O czym nie myślę, kiedy myślę o bieganiu
Myślisz o maratonie? A może słyszałeś, że przebiegnięcie 100 km jest możliwe? Nie? Aż tak się nie rozpędzasz? Po głowie chodzi ci tylko połowa królewskiego dystansu lub skromne 10 km w godzinę? Jeszcze za dużo? Wystarczy pięć kilometrów, byle regularnie, w dobrym tempie, bez zadyszki – zgrabnie, ładnie i w ogóle?

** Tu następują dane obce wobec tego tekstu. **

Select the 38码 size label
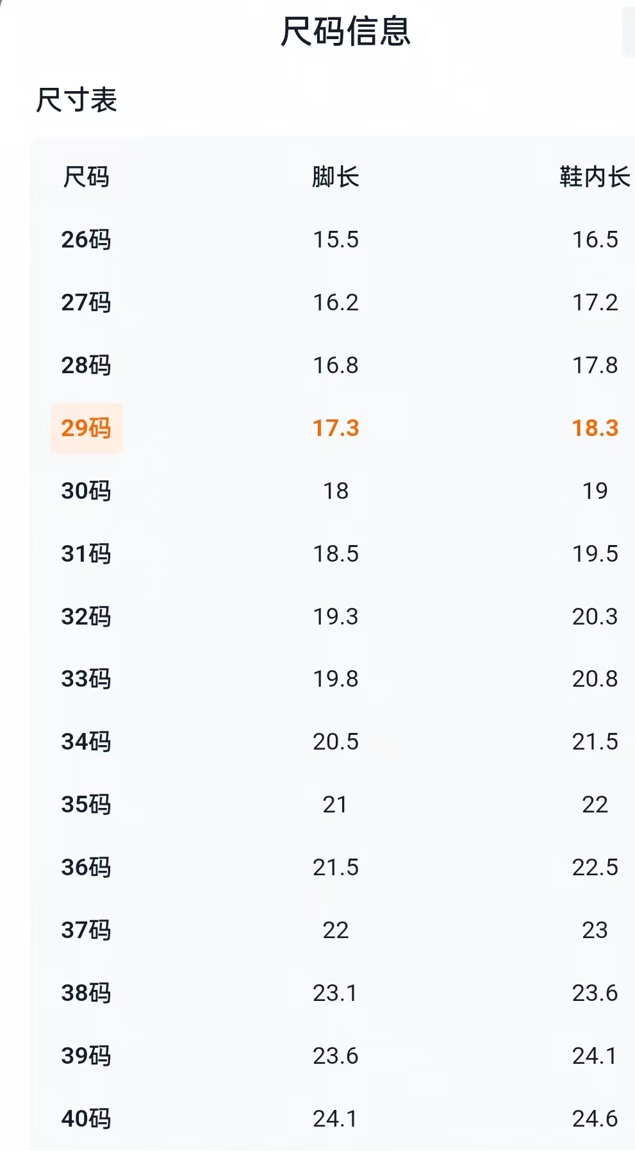 [87, 993]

Jeżeli nie pamiętasz, kiedy ostatnio to robiłeś, a chciałbyś zacząć biegać i na którekolwiek z powyższych pytań odpowiedziałeś twierdząco, masz problem. Tym poważniejszy, im dalej zabrnąłeś w swoich marzeniach. Nie martw się jednak. Sprawa nie jest beznadziejna. Wystarczy, że wybijesz sobie te dalekosiężne plany z głowy. Skąd o tym wiem? To proste. Dokładnie to przerobiłem.
Zacznij od znalezienia odpowiedniej trasy. Najlepiej położonej na tyle blisko domu, żeby przygotowywania do startu nie urastały do osobnej wyprawy. Weź ze sobą rower z licznikiem lub GPS. Pomyśl, gdzie będziesz startował, rozpocznij odmierzanie. Zapamiętaj, gdzie wypada pięćset metrów, kilometr, półtora i tak dalej. Przyda się, nawet gdybyś miał zamiar biegać z jakimś pokazującym dystans urządzeniem. Chodzi o to, żebyś nie musiał się zastanawiać, ile już masz za sobą i ile jeszcze chciałbyś dać radę.

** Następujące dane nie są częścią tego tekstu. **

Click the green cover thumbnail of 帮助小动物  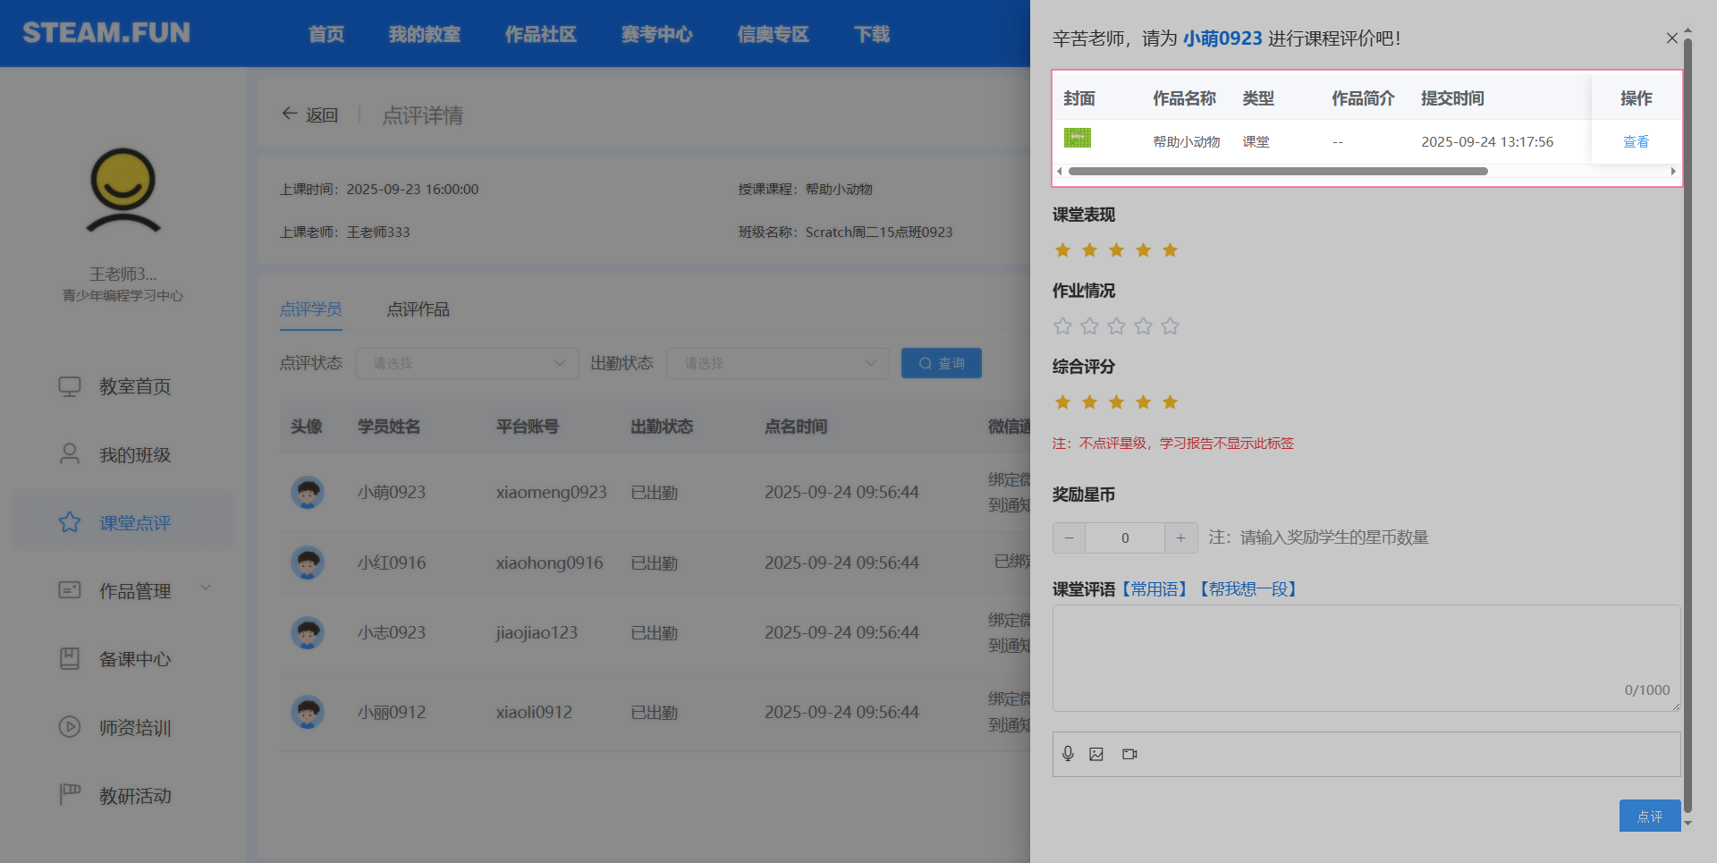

Zainwestuj w kilka par wygodnych skarpet, ale nie kupuj jeszcze butów biegowych. Na pewno masz w domu jakieś w obuwie sportowe. Przygotuj resztę stroju. Bluzę z długim i krótkim rękawem, spodnie, czapkę z daszkiem lub opaskę na głowę. Powinno udać ci się skompletować wygodny strój bez specjalnych nakładów finansowych. To rozsądne, ponieważ nawet jeszcze nie zacząłeś, więc szkoda by było wyrzucać kasę na coś, co ma bardzo duże szanse wylądować na dnie szafy zanim nawet zostanie wyprane kilka razy…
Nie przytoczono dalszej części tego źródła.